Hepatoblastoma (HB) is the predominant primary liver tumor in children. While the prognosis is favorable when the tumor can be resected, the outcome is dismal for patients with progressed HB. Therefore, a better understanding of the molecular mechanisms responsible for HB is imperative for early detection and effective treatment. Sequencing analysis of human HB specimens unraveled the pivotal role of Wnt/β-catenin pathway activation in this disease. Nonetheless, β-catenin activation alone does not suffice to induce HB, implying the need for additional alterations.

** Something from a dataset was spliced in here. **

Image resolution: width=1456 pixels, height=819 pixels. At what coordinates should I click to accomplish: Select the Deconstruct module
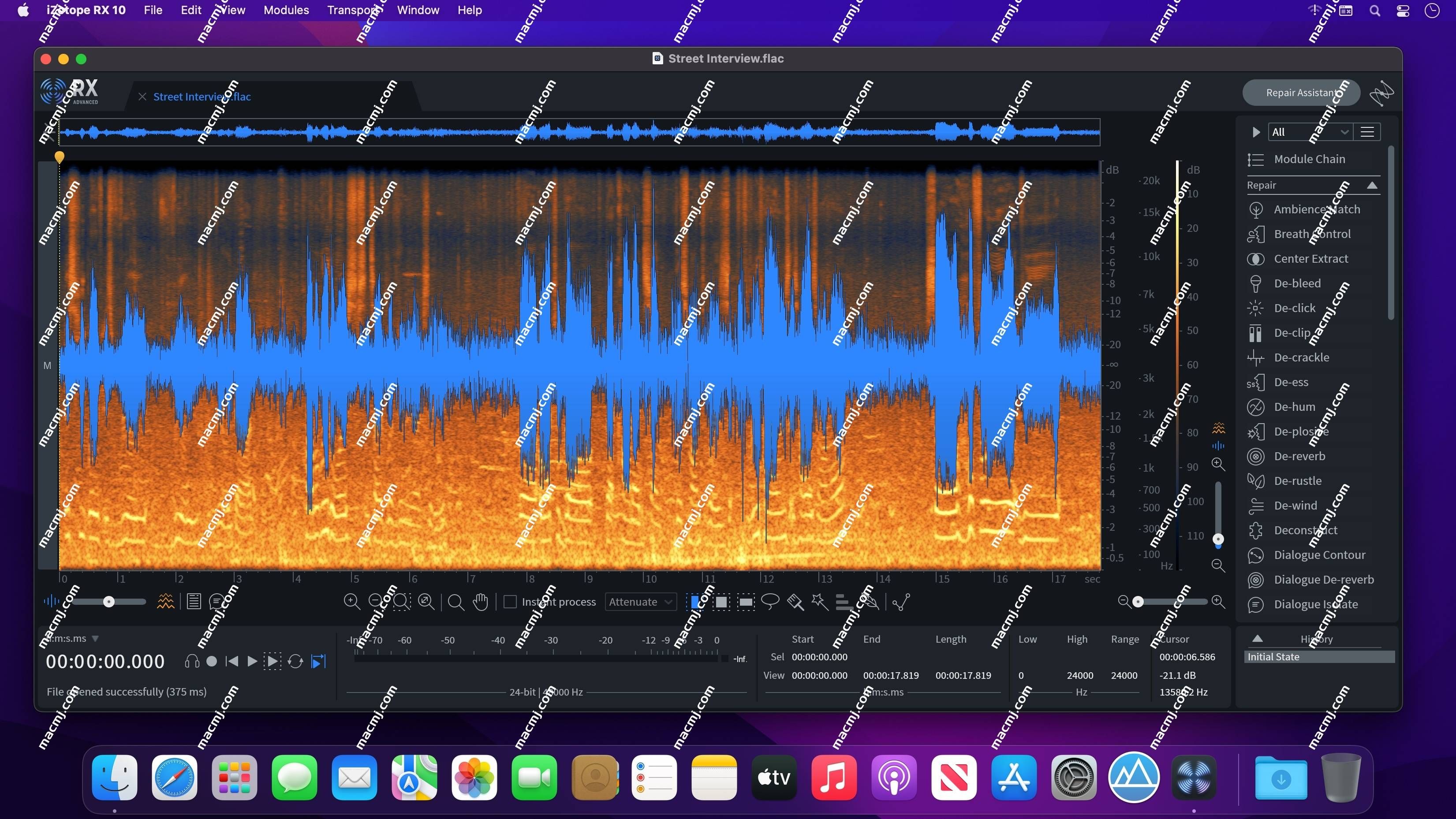click(1306, 529)
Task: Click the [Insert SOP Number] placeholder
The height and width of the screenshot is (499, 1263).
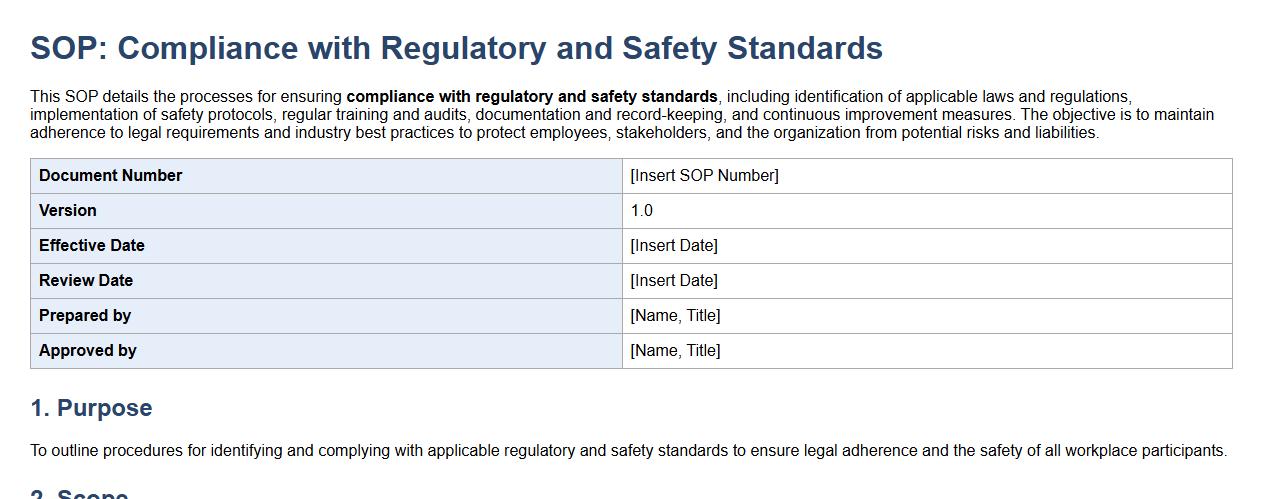Action: [x=704, y=176]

Perturbations of several pathways, including Hippo, Hedgehog, NRF2/KEAP1, HGF/c-Met, NK-1R/SP, and PI3K/AKT/mTOR cascades and aberrant activation of c-MYC, n-MYC, and EZH2 proto-oncogenes, have been identified in HB, although their role requires additional investigation. Here, we summarize the current knowledge on HB molecular pathogenesis, the relevance of the preclinical findings for the human disease, and the innovative therapeutic strategies that could be beneficial for the treatment of HB patients.

Fig. 1

Scheme showing the distinct features of hepatoblastomas (HBs) depending on the type of β-catenin mutation. Details are reported in the main text.

Fig. 2

Mechanisms responsible for β-catenin activation in human hepatoblastoma (HB). (A) In quiescent hepatocytes, the β-catenin pathway is turned off (β-catenin OFF). Wild-type β-catenin (unstable β-catenin) is sequestered by a destruction complex consisting of adenomatous polyposis coli (APC), glycogen synthase kinase 3β (GSK-3β), AXIN1, and casein kinase I α (CK1-α) and primed for proteolysis. (B) In HB, through somatic mutations (mutant β-catenin), β-catenin escapes proteasomal degradation and translocates into the nucleus, where it associates with T cell factor (TCF)/lymphoid enhancer 1 (LEF-1) transcription factors and induces the transcription (transcription ON) of target genes, including glutamine synthetase (GLUL), growth regulation by estrogen in breast cancer 1 (GREB1), leukocyte-cell-derived chemotaxin 2 (LECT2), cyclin D1, leucine-rich repeat containing G protein-coupled receptor 5 (LGR5), c-Myc, etc. Alternatively, β-catenin degradation is suppressed by HB tumor cells via CAPRIN2-activating mutations. Mutant CAPRIN2 activates LDL-receptor-related protein 5 and 6 (LRP5/6) than in turn activates the adaptor protein Disheveled (DVL). Consequently, DVL triggers GSK-3β inactivation and disrupts the β-catenin destruction complex. Furthermore, c-Met receptor activation by hepatocyte growth factor (HGF) induces nuclear translocation of β-catenin via tyrosine phosphorylation. In quiescence, c-Met and β-catenin physically interact at the inner surface of the hepatocyte plasma membrane.

Fig. 3

Overview of various signaling pathways deregulated in human hepatoblastoma that might be therapeutically targeted. Only drugs either approved by the Food and Drug Administration or currently in clinical trials are shown. Details are reported in the main text. Stars attached to proteins indicate protein activation; blunted red arrows indicate inhibition.